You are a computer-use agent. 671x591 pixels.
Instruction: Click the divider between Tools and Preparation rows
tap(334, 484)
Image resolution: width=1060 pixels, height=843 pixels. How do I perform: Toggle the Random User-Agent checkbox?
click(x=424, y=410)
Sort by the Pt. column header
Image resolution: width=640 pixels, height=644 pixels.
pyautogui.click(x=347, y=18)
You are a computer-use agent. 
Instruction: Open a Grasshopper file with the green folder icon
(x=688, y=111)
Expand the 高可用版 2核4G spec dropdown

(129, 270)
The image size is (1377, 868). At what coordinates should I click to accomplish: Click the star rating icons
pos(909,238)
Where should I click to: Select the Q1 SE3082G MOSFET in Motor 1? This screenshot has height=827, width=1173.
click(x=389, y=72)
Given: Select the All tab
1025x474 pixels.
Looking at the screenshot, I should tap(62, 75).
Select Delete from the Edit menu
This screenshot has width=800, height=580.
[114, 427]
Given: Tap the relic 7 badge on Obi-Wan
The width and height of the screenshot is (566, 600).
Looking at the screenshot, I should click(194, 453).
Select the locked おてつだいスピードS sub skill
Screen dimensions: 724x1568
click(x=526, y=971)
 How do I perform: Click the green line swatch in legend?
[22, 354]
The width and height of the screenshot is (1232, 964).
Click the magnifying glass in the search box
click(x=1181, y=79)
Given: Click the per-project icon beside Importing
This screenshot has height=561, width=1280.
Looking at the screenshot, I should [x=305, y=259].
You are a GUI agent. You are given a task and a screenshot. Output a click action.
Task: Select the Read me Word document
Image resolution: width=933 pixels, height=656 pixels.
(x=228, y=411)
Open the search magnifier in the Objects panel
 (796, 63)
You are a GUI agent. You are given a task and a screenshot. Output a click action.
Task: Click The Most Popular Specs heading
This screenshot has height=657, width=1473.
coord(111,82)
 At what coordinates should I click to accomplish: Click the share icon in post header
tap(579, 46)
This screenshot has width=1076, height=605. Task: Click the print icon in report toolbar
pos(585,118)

→ **Assignment**
Print nothing but the lines from the one that contains "Task: Click The Most Popular Specs heading" to the final line of the data, both included, exactly as they read.

→ **Exercise result**
Task: Click The Most Popular Specs heading
This screenshot has height=657, width=1473.
coord(111,82)
 At what coordinates should I click to accomplish: Click the share icon in post header
tap(579, 46)
This screenshot has width=1076, height=605. Task: Click the print icon in report toolbar
pos(585,118)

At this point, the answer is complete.